Previewed by the Maxus Tarantula concept revealed during the 2018 Beijing Auto Show, the Maxus D60 debuted on February 28, 2019, and was first shown to the general public during the 2019 Shanghai Auto Show. The D60 is available in 5-seater and 7-seater models with 2+3, 2+2+2, and 2+3+2 seating configurations.

== Specifications ==
The Maxus D60 is capable of Level 2.5 semi-autonomous driving including cruise control and driverless parking systems equipped. The D60 comes with a 1.5 litre turbocharged petrol engine producing 169 hp and 250 Nm and a 1.3 litre turbocharged petrol engine producing 163 hp and 230 Nm. Transmission options include a 6-speed manual transmission and 7-speed DCT.

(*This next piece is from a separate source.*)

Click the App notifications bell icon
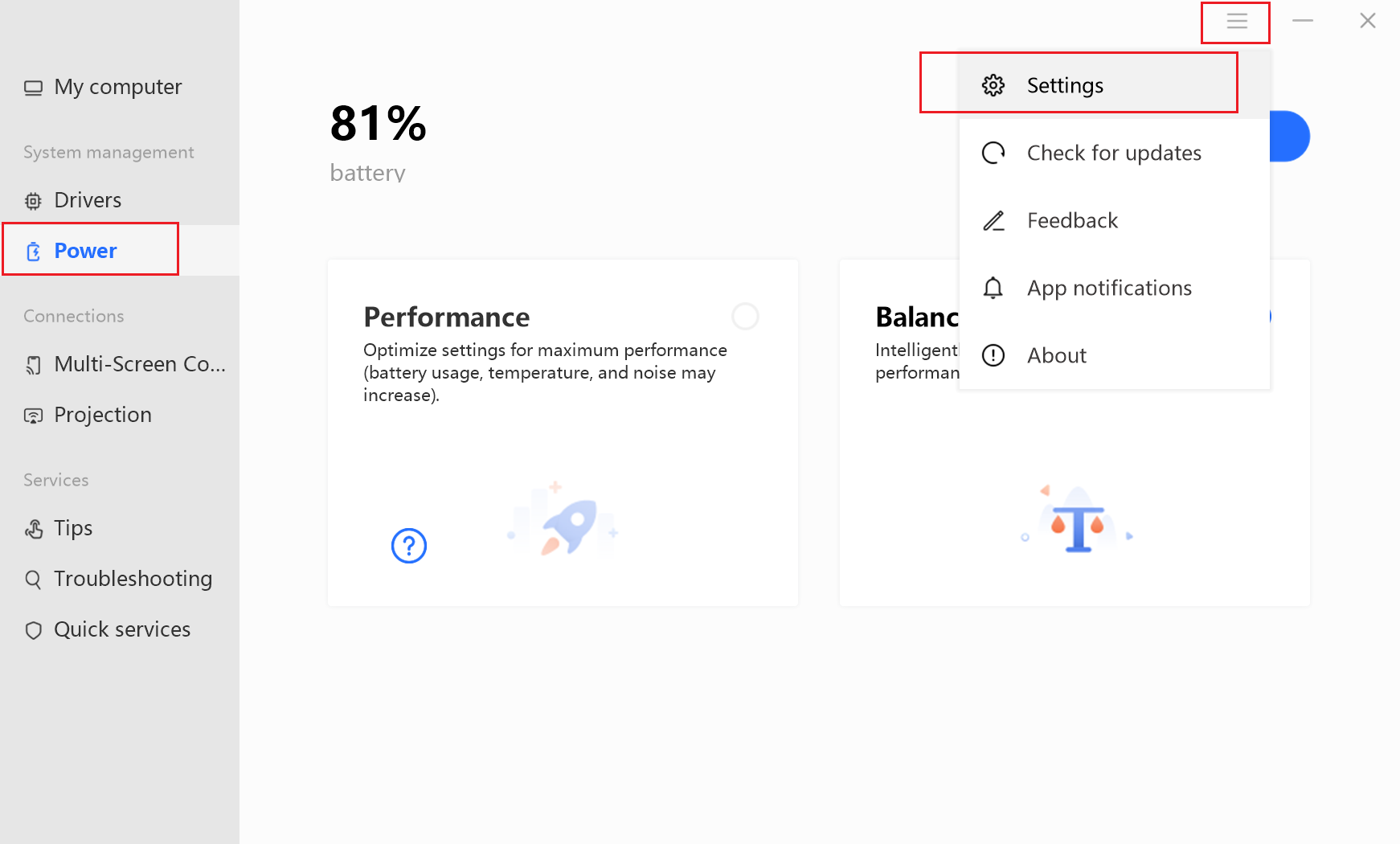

== Maxus D60e / Maxus Euniq 6 (2019–2023) ==

A plug-in hybrid version of the Maxus D60 called the Maxus D60e and later Maxus Euniq 6 was also revealed during the 2019 Shanghai Auto Show. The exterior styling is largely the same as the petrol-powered version while subtle blue accents were added in the headlamps, grilles, and intakes.

According to Maxus officials, the Maxus Euniq 6 is equipped with CATL ternary lithium battery, and the NEDC comprehensive working range will be up to 372 mi.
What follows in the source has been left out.